## Material for this exercise
= = = = =
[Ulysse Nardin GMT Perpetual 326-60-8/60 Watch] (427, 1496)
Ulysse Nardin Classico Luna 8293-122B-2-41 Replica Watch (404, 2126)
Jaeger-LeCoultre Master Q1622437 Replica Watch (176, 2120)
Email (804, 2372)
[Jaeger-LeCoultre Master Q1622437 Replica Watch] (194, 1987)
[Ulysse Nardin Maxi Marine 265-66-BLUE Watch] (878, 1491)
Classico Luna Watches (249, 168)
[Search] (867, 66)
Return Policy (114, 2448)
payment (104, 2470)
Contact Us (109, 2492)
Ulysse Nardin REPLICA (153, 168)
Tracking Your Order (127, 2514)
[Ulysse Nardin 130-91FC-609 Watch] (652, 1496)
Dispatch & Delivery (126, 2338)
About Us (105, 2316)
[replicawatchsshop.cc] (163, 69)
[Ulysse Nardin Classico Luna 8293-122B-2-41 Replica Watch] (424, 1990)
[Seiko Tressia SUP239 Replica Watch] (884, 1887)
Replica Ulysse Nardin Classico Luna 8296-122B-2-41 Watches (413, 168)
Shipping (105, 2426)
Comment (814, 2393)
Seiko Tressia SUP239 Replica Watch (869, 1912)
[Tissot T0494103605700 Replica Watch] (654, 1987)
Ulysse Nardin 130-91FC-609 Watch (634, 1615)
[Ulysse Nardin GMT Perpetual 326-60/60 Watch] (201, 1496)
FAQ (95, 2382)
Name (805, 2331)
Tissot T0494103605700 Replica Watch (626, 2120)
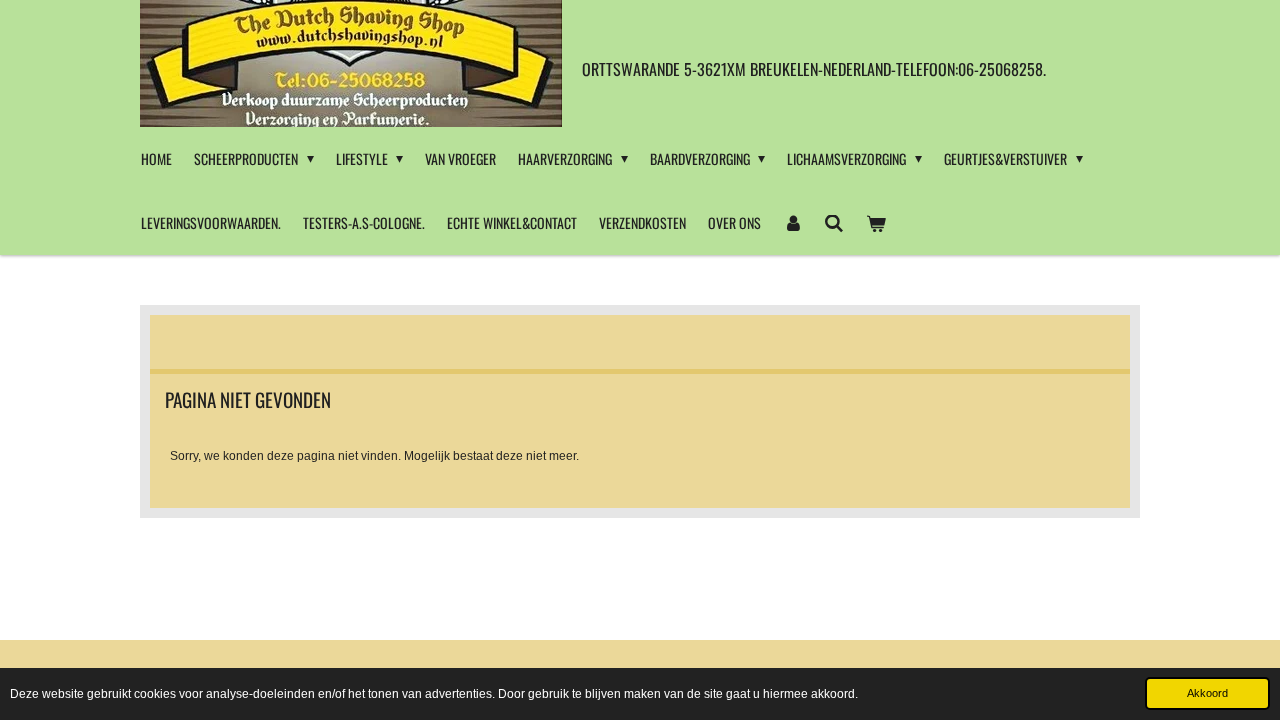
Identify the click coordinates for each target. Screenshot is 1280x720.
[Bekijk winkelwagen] (876, 223)
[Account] (793, 223)
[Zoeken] (835, 223)
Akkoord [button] (1207, 693)
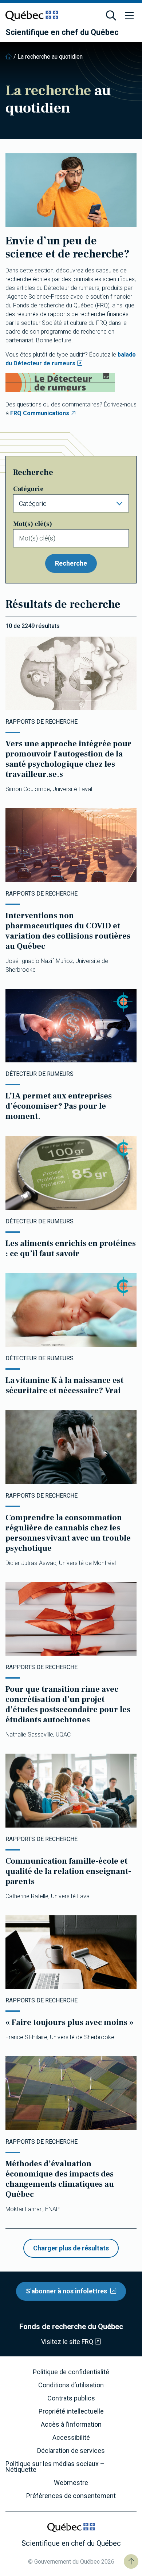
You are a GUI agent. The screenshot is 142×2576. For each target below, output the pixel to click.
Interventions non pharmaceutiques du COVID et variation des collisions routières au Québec (67, 931)
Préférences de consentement (71, 2496)
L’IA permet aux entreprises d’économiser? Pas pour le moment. (58, 1106)
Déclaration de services (71, 2451)
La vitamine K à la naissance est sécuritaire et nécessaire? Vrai (64, 1385)
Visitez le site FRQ (67, 2341)
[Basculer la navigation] (129, 15)
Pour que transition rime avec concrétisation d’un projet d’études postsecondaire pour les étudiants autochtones (67, 1704)
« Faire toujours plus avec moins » (69, 2022)
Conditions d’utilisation (71, 2385)
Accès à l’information (71, 2424)
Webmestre (71, 2483)
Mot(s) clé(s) (32, 524)
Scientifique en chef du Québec (62, 32)
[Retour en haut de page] (131, 2561)
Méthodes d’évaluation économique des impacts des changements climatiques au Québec (59, 2179)
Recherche (71, 563)
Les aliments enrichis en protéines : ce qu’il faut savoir (70, 1248)
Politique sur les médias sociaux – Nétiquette (54, 2467)
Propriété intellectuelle (71, 2411)
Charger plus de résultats (71, 2248)
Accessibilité (71, 2438)
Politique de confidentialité (71, 2372)
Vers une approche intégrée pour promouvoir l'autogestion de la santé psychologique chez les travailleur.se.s (68, 759)
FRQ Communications (39, 413)
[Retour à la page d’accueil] (8, 56)
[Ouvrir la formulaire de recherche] (111, 15)
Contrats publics (71, 2398)
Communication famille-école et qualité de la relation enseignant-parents (68, 1871)
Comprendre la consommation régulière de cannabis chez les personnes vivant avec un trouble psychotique (68, 1533)
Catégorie (28, 489)
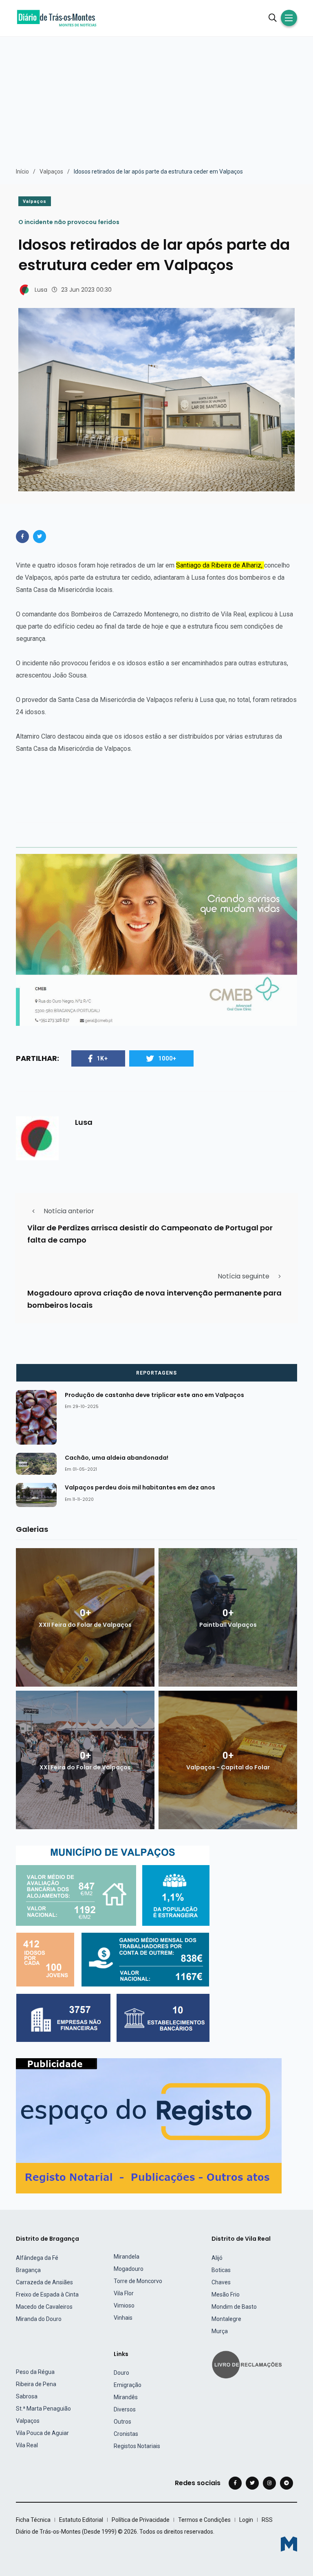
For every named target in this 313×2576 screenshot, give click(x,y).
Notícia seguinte (243, 1276)
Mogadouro (128, 2269)
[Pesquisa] (273, 17)
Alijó (217, 2258)
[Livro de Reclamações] (248, 2364)
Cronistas (126, 2434)
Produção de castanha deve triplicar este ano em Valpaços (154, 1394)
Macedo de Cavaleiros (44, 2306)
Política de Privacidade (141, 2520)
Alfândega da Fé (37, 2258)
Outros (122, 2421)
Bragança (28, 2270)
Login (246, 2520)
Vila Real (27, 2445)
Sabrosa (26, 2396)
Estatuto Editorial (81, 2520)
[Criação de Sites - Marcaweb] (289, 2544)
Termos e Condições (204, 2520)
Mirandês (126, 2397)
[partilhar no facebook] (22, 536)
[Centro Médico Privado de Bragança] (156, 939)
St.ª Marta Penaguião (43, 2408)
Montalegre (226, 2319)
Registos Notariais (137, 2446)
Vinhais (123, 2317)
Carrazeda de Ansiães (44, 2282)
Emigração (127, 2385)
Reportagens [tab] (156, 1373)
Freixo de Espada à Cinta (47, 2294)
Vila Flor (124, 2293)
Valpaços (51, 171)
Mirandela (126, 2256)
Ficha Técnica (33, 2520)
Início (22, 171)
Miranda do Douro (39, 2319)
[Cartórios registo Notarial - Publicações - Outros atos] (149, 2125)
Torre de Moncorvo (138, 2281)
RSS (267, 2520)
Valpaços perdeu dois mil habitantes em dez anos (140, 1487)
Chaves (221, 2282)
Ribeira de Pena (36, 2384)
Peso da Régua (35, 2372)
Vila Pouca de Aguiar (42, 2433)
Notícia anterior (69, 1211)
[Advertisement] (156, 98)
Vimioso (124, 2305)
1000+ (167, 1058)
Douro (121, 2372)
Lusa (41, 290)
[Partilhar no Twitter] (39, 536)
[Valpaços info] (112, 1943)
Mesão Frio (226, 2294)
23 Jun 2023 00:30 (86, 290)
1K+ (102, 1058)
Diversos (125, 2409)
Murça (220, 2331)
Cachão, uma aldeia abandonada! (116, 1457)
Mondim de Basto (234, 2306)
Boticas (221, 2270)
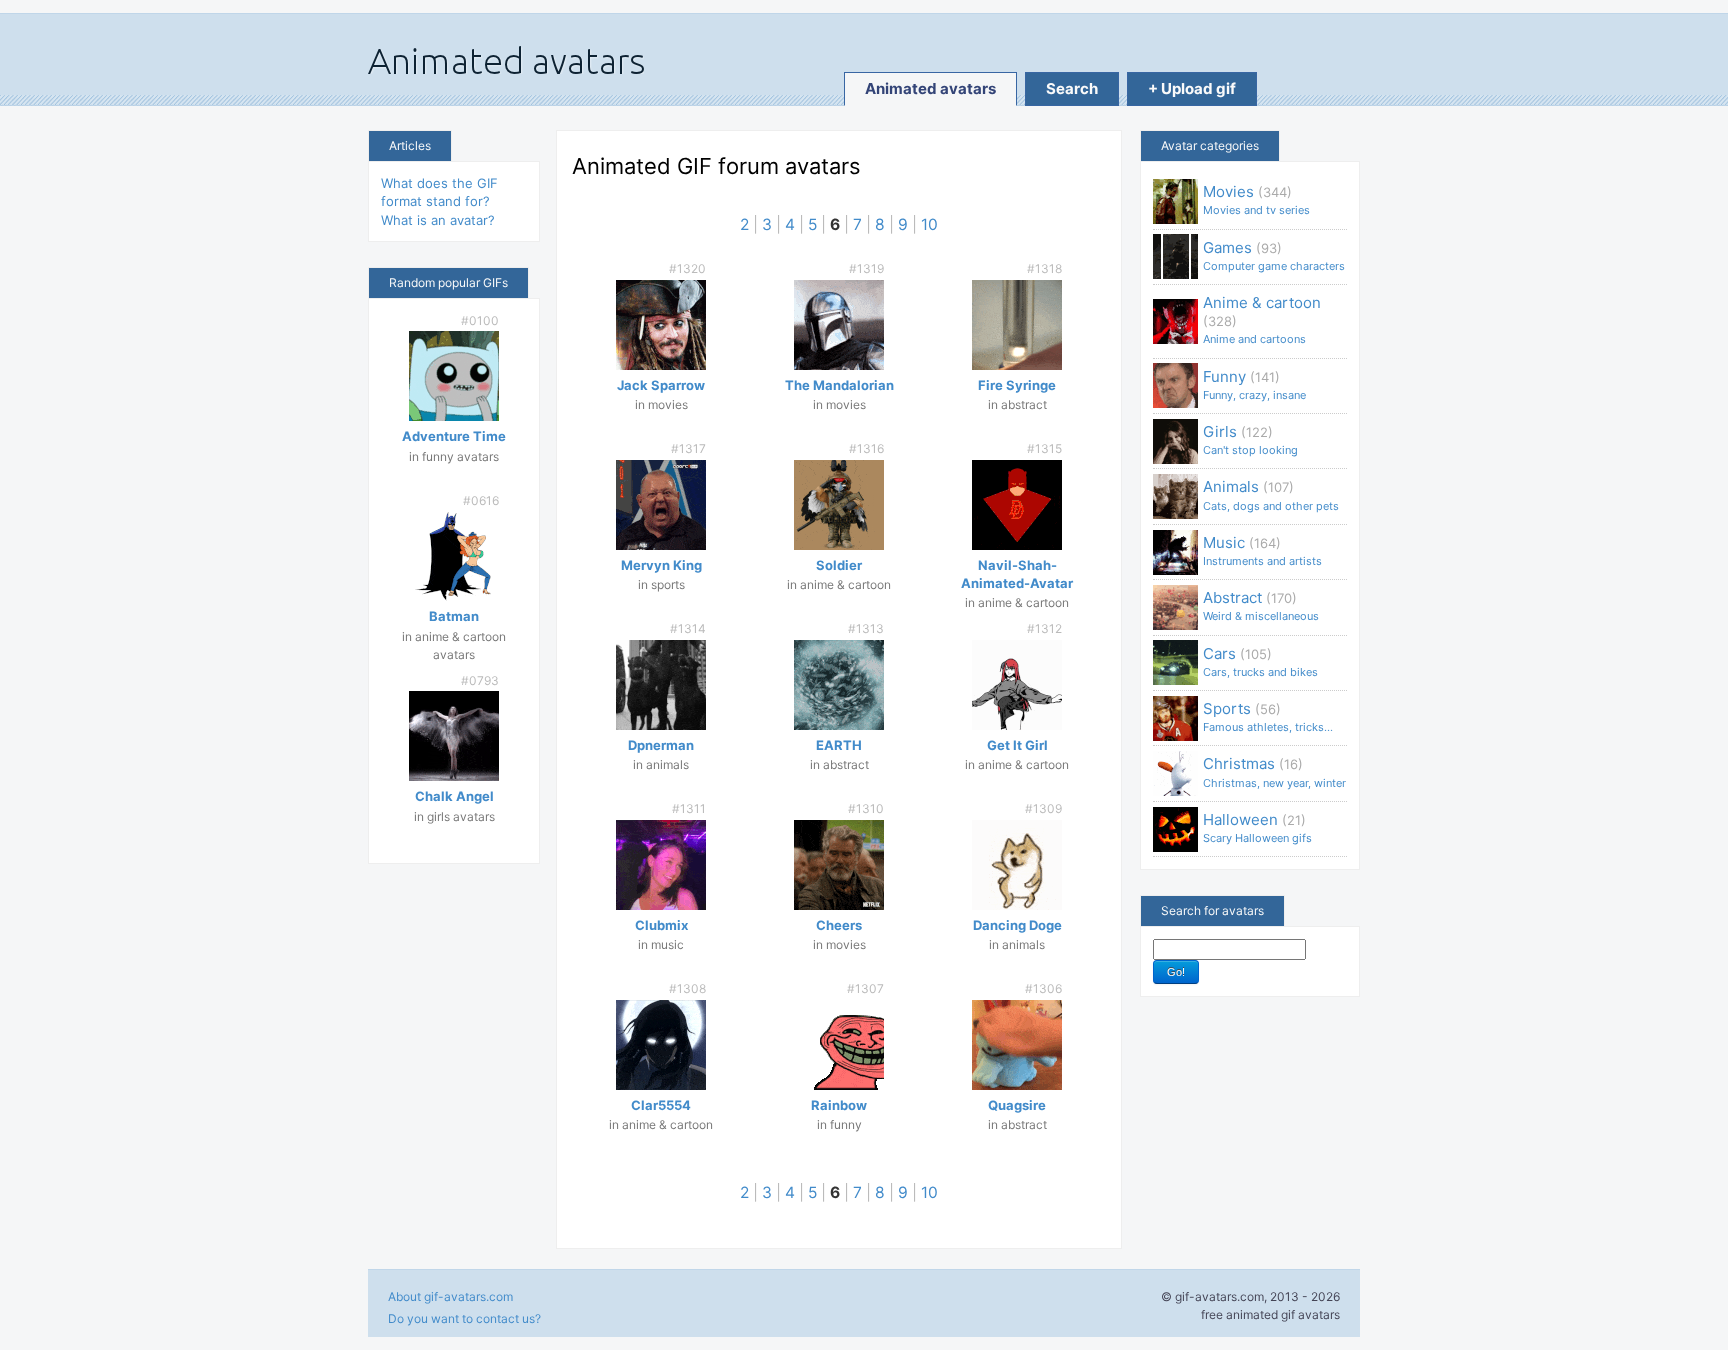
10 (929, 224)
= = = = =
## Exercise
Compute how many lines in the material contain the word "Master". Only the result should be written.

## Exercise response
2